Every line from the one containing "Home (628, 527)" to the end of the records below, written out word for word, is the whole answer.

########

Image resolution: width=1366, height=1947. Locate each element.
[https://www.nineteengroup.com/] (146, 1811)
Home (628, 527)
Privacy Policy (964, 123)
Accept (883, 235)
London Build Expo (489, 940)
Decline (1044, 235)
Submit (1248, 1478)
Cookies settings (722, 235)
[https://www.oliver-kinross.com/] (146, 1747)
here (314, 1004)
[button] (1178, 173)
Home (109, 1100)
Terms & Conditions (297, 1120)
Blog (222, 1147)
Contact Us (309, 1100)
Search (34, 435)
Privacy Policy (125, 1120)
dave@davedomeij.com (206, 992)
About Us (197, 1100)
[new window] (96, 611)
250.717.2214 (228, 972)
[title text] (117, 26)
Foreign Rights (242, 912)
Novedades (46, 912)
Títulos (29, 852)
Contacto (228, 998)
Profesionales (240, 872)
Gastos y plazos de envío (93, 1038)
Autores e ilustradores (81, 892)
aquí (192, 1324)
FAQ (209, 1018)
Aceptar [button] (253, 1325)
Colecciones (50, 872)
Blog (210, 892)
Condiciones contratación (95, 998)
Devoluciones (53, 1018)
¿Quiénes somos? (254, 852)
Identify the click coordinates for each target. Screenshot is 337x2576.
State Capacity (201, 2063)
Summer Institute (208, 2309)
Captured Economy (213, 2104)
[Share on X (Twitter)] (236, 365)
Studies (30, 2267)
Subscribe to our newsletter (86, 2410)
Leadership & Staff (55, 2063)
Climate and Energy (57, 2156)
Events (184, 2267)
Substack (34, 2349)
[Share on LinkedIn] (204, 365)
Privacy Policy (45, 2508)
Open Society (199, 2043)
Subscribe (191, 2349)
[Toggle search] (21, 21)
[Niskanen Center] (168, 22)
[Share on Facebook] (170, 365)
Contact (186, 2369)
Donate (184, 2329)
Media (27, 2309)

########

### YOUR RESPONSE
Home (628, 527)
Privacy Policy (964, 123)
Accept (883, 235)
London Build Expo (489, 940)
Decline (1044, 235)
Submit (1248, 1478)
Cookies settings (722, 235)
[https://www.oliver-kinross.com/] (146, 1747)
here (314, 1004)
[button] (1178, 173)
Home (109, 1100)
Terms & Conditions (297, 1120)
Blog (222, 1147)
Contact Us (309, 1100)
Search (34, 435)
Privacy Policy (125, 1120)
dave@davedomeij.com (206, 992)
About Us (197, 1100)
[new window] (96, 611)
250.717.2214 (228, 972)
[title text] (117, 26)
Foreign Rights (242, 912)
Novedades (46, 912)
Títulos (29, 852)
Contacto (228, 998)
Profesionales (240, 872)
Gastos y plazos de envío (93, 1038)
Autores e ilustradores (81, 892)
aquí (192, 1324)
FAQ (209, 1018)
Aceptar [button] (253, 1325)
Colecciones (50, 872)
Blog (210, 892)
Condiciones contratación (95, 998)
Devoluciones (53, 1018)
¿Quiénes somos? (254, 852)
Identify the click coordinates for each target. Screenshot is 337x2576.
State Capacity (201, 2063)
Summer Institute (208, 2309)
Captured Economy (213, 2104)
[Share on X (Twitter)] (236, 365)
Studies (30, 2267)
Subscribe to our newsletter (86, 2410)
Leadership & Staff (55, 2063)
Climate and Energy (57, 2156)
Events (184, 2267)
Substack (34, 2349)
[Share on LinkedIn] (204, 365)
Privacy Policy (45, 2508)
Open Society (199, 2043)
Subscribe (191, 2349)
[Toggle search] (21, 21)
[Niskanen Center] (168, 22)
[Share on Facebook] (170, 365)
Contact (186, 2369)
Donate (184, 2329)
Media (27, 2309)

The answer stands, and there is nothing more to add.